The implications of his words must have been clear to Davis, hence, I suspect, his attempt to absolve his employer of blame. If Jonathan arrests prominent politicians who are likely to run against him in 2015, he would lay himself open to the charge of hounding the opposition to enhance his re-election. To deflect that charge, he says, there has to be “a very high threshold” of evidence sufficient to “keep the Western nations happy.” This can’t be higher than the normal weight of evidence to sustain a criminal charge and it is obvious that Davis is convinced the threshold was reached a long time ago. According to ThisDay, Davis “was emphatic that the people he names are current sponsors of Boko Haram,” that he had information on “some of them about three years ago; one of them four years ago,” and that one even provided “money and . . . in one case . . . six (Toyota) Hilux vehicles used for suicide bombing.”

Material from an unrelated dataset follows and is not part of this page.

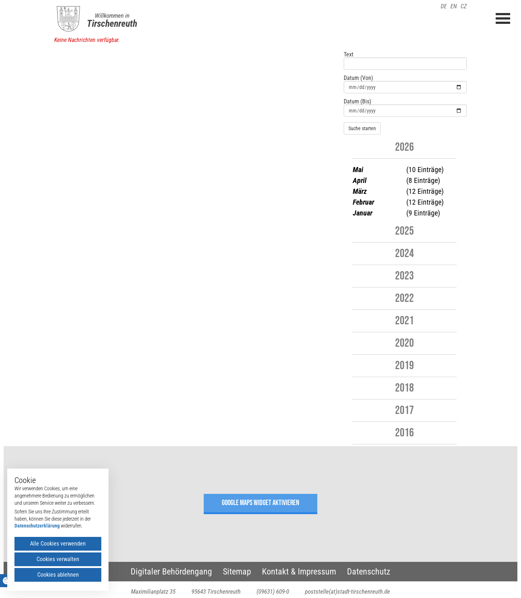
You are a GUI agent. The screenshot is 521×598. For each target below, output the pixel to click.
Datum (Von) (358, 78)
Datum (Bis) (357, 101)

Yet, by the end of Dais’s testimony, the line between the bad opposition politicians and the good government is blurred. Sheriff, now the de facto poster-politician allegedly sponsoring Boko Haram, has decamped to the ruling Peoples Democratic Party “in the hope this will give him protection.” What other course of action does Jonathan have now than to order the immediate arrest of all the persons that his hostage negotiator claims are the chief sponsors of Boko Haram? And to charge them to court forthwith? Unless, of course, his hostage negotiator is a rabble rouser, in which case we must wonder how and why he has worked for three successive presidents. It can’t be the case that the evidence that emboldens Davis to name names is unavailable to Jonathan and his security and intelligence heads. Jonathan must know that failure to act would give credence to the opposition’s counter-claim: a conviction that the insurgency was fomented by his political enemies to make the country ungovernable and prevent his re-election, but that the plot boomeranged and so it is best left unaddressed in order to gain him sympathy votes. My hunch is that Davis, an independent contractor, spoke at the bidding of the president, but even if he acted independently in order to force Jonathan’s hand, that should not prevent decisive action against any suspected Boko Haram sponsor, irrespective of party affiliation or status, against whom prima facie evidence can be adduced. All that is needed is political will.